Activity 1:
Reproduce the section of the business resilience text starting at "Part of our" and ending at "Enter Business Resiliency!".
Activity 2:
Using the business resilience text, answer these questions:
(a) Which hurricane is named as working its way up the coast?
(b) What does business continuity intend to prevent?
(c) According to the text, what can most small and mid-size enterprises not afford?

[[ Source extract open ]]

While you may not have time to make your business Resilient before Hurricane Matthew works its way up the coast, you have options to improve your backups and your ability to recover that can be implemented within hours rather than days and weeks. Think about the value of keeping your business running and ensuring its survival. Act now.


Contact us immediately if you want assistance with your backup, recovery, or resiliency services.


 

Resilience Trumps Continuity

business resilience
The unexpected will happen. It is inevitable. Sometimes the unexpected is a good thing. In technology, the unexpected is usually bad.  It may be small … or big … or catastrophic.

Part of our role as IT professionals is to expect and prepare for the unexpected. We backup data so that we can restore files that are accidentally deleted, overwritten, or damaged.  We backup systems so that we can recover them in case of hardware or software failures. Many business design and implement disaster recovery plans. These plans provide the means for companies to recovery from larger incidents, ranging from burst pipes and building fires to blizzards and hurricanes.

In recent years, the focus has been on “Business Continuity” planning. Business continuity intends to prevent disruption to operations, even in the face of larger incidents or disasters. While great in concept, most small and mid-size enterprises cannot afford to fully duplicate systems in redundant data centers and provide alternate work sites for employees.

Enter Business Resiliency!

[[ Source extract closed ]]
[[ Dataset records open ]]

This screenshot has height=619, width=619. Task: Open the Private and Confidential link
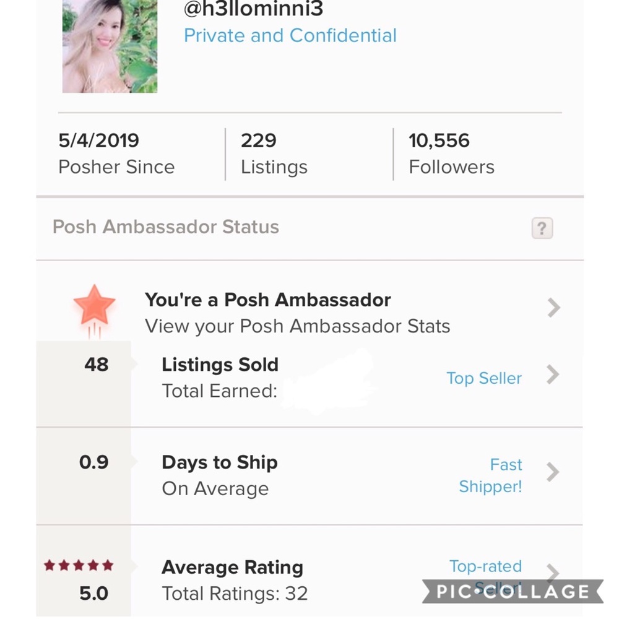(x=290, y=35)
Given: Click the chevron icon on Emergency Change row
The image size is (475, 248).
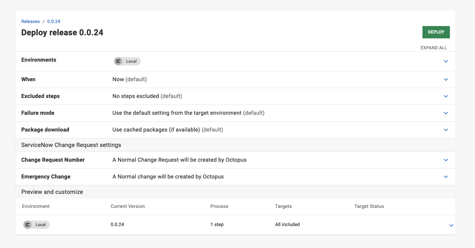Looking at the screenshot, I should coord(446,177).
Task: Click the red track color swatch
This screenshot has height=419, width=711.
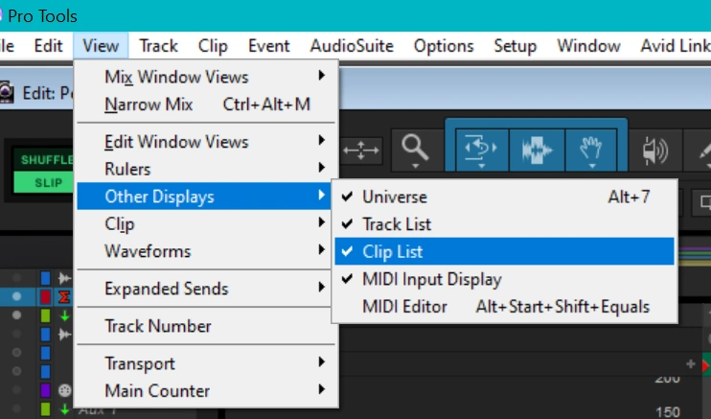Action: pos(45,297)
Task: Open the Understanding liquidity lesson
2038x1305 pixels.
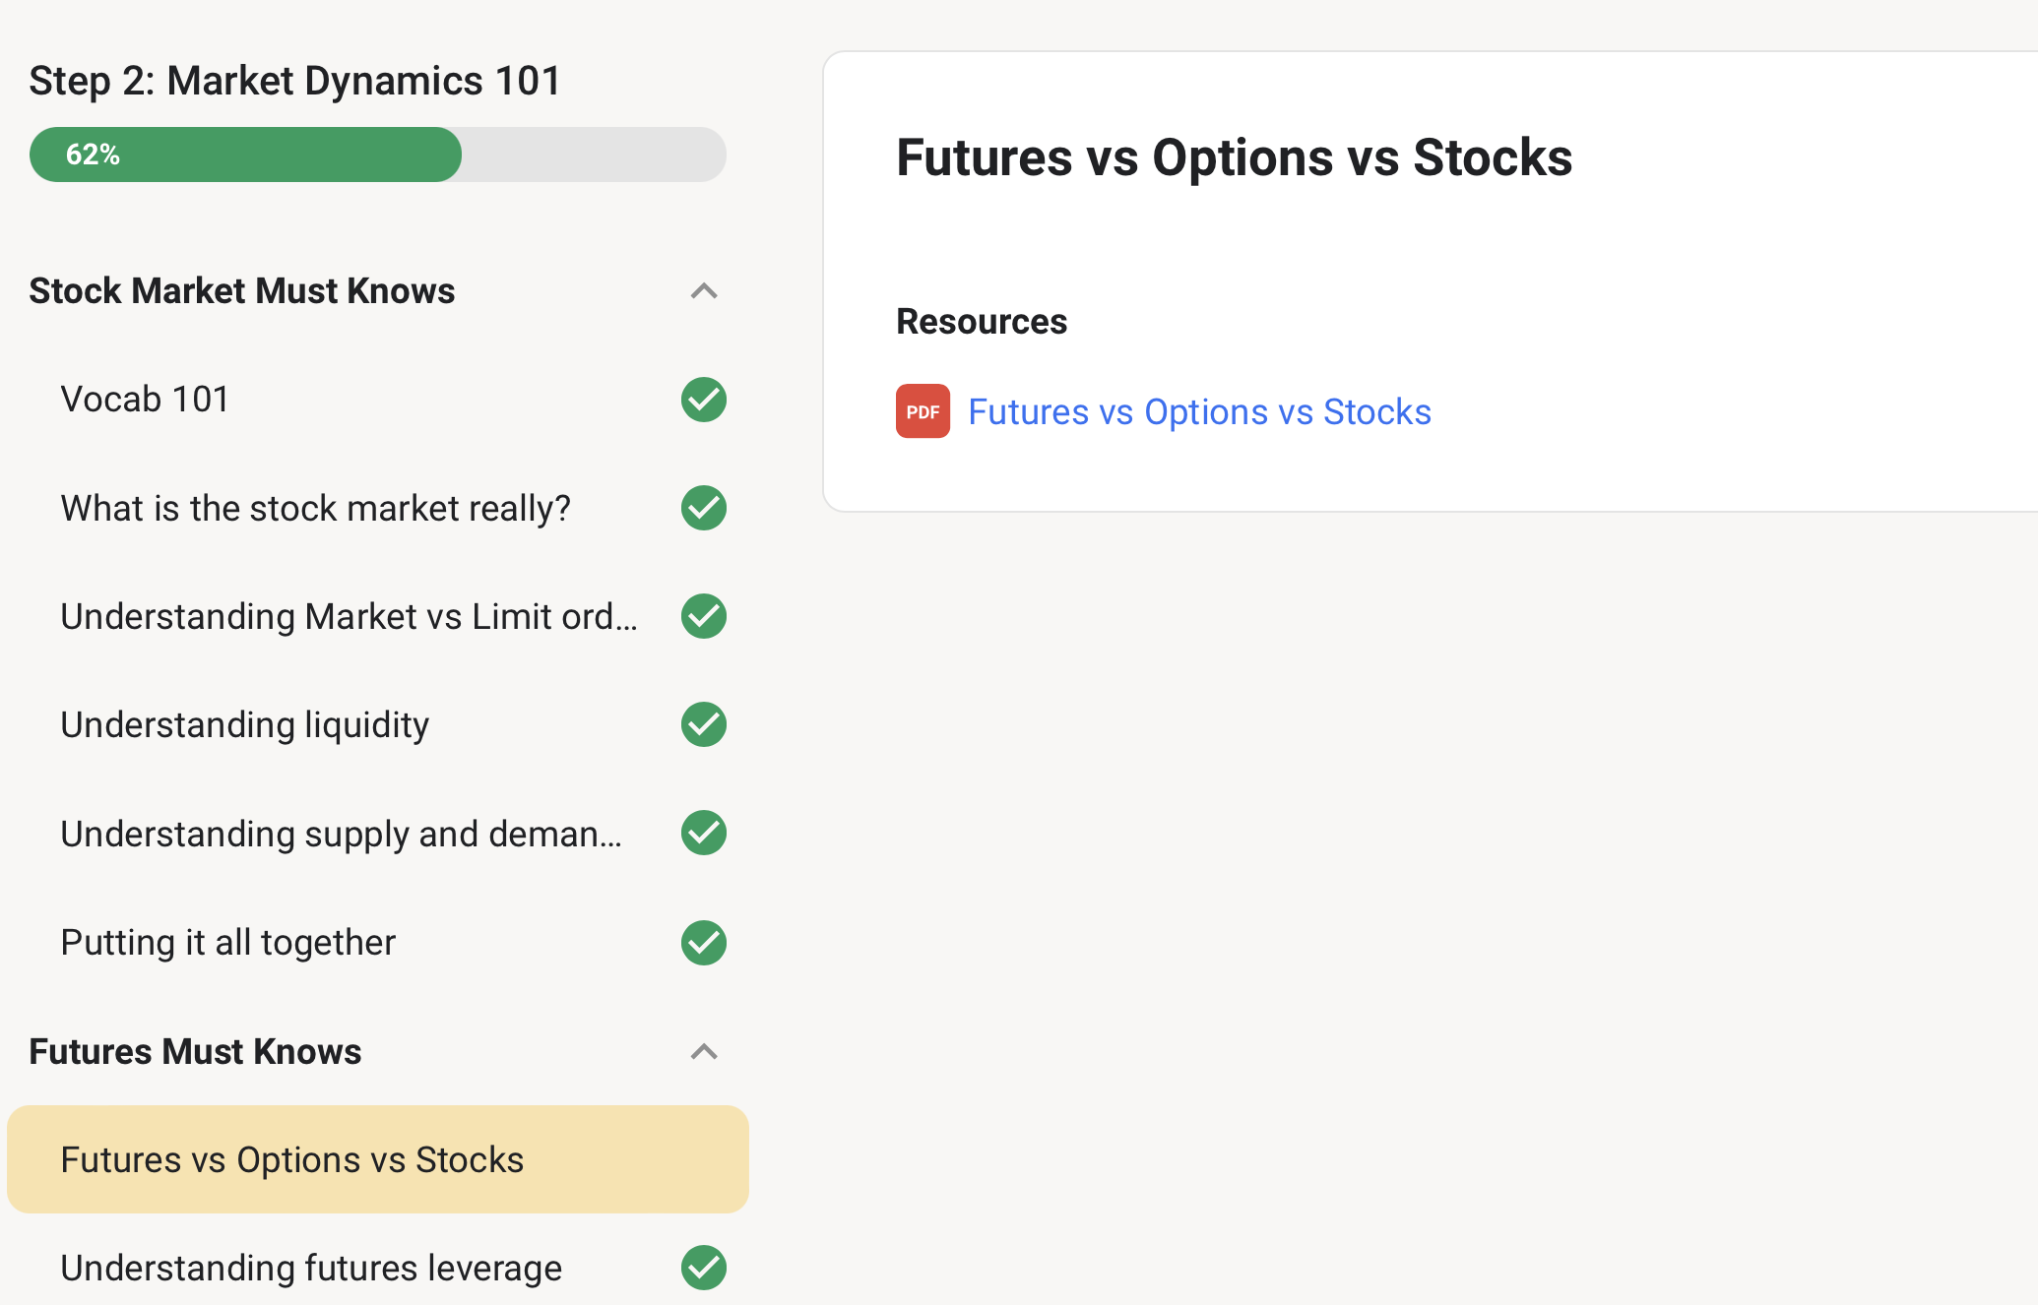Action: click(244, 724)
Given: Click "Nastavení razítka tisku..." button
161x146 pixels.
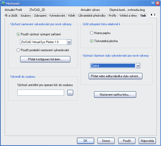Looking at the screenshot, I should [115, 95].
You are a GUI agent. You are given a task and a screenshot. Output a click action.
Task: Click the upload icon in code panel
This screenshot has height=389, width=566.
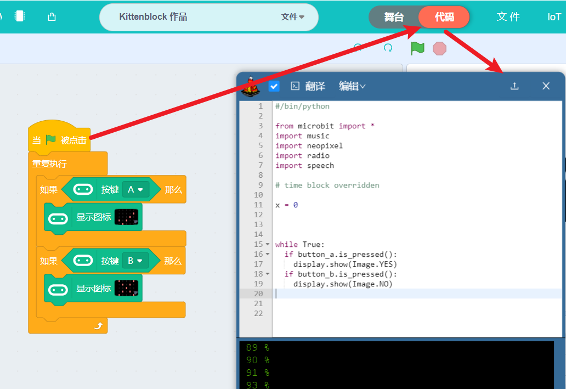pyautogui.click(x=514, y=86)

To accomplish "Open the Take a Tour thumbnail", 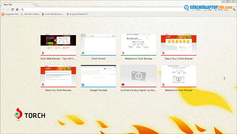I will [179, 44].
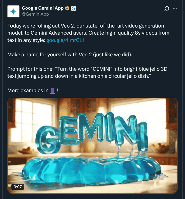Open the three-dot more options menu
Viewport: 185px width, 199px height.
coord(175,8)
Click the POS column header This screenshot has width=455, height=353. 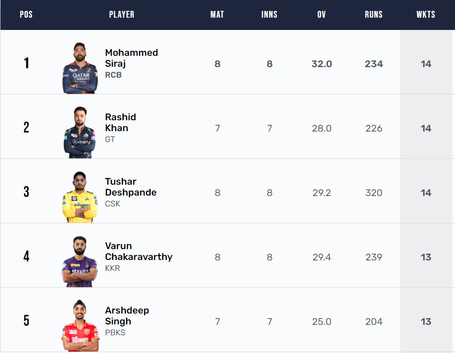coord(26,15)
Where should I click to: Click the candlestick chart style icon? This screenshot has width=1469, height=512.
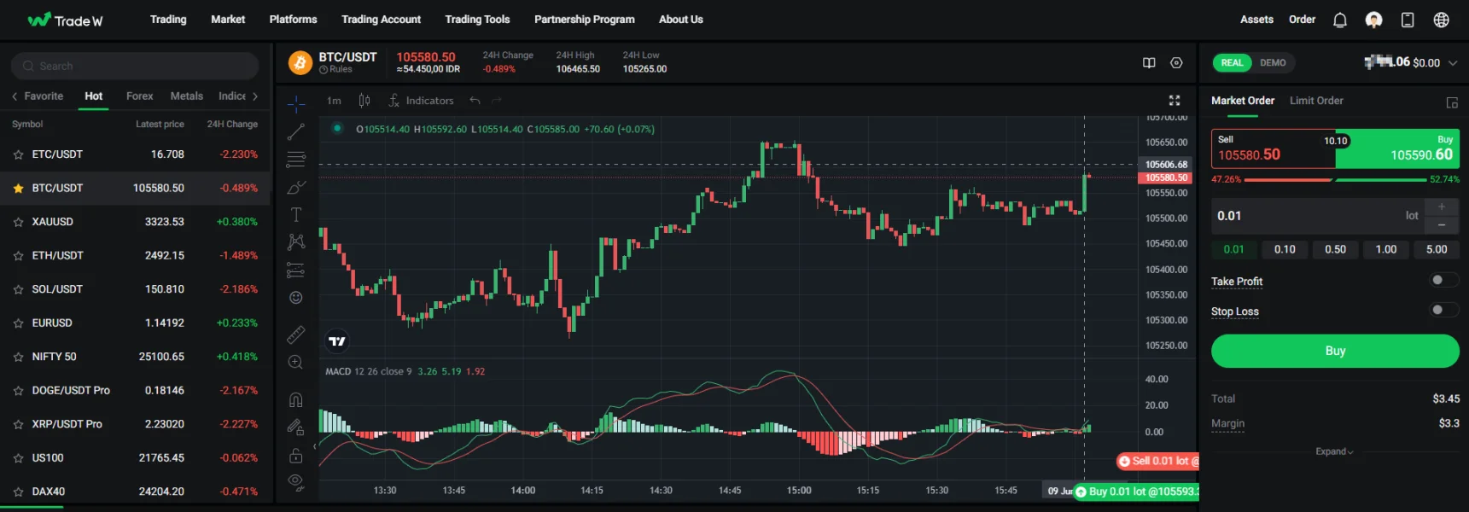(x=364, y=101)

[[ Dataset records closed ]]

Solution 1:
Part of our role as IT professionals is to expect and prepare for the unexpected. We backup data so that we can restore files that are accidentally deleted, overwritten, or damaged.  We backup systems so that we can recover them in case of hardware or software failures. Many business design and implement disaster recovery plans. These plans provide the means for companies to recovery from larger incidents, ranging from burst pipes and building fires to blizzards and hurricanes.

In recent years, the focus has been on “Business Continuity” planning. Business continuity intends to prevent disruption to operations, even in the face of larger incidents or disasters. While great in concept, most small and mid-size enterprises cannot afford to fully duplicate systems in redundant data centers and provide alternate work sites for employees.

Enter Business Resiliency!

Solution 2:
(a) Hurricane Matthew.
(b) Disruption to operations, even in the face of larger incidents or disasters.
(c) To fully duplicate systems in redundant data centers and provide alternate work sites for employees.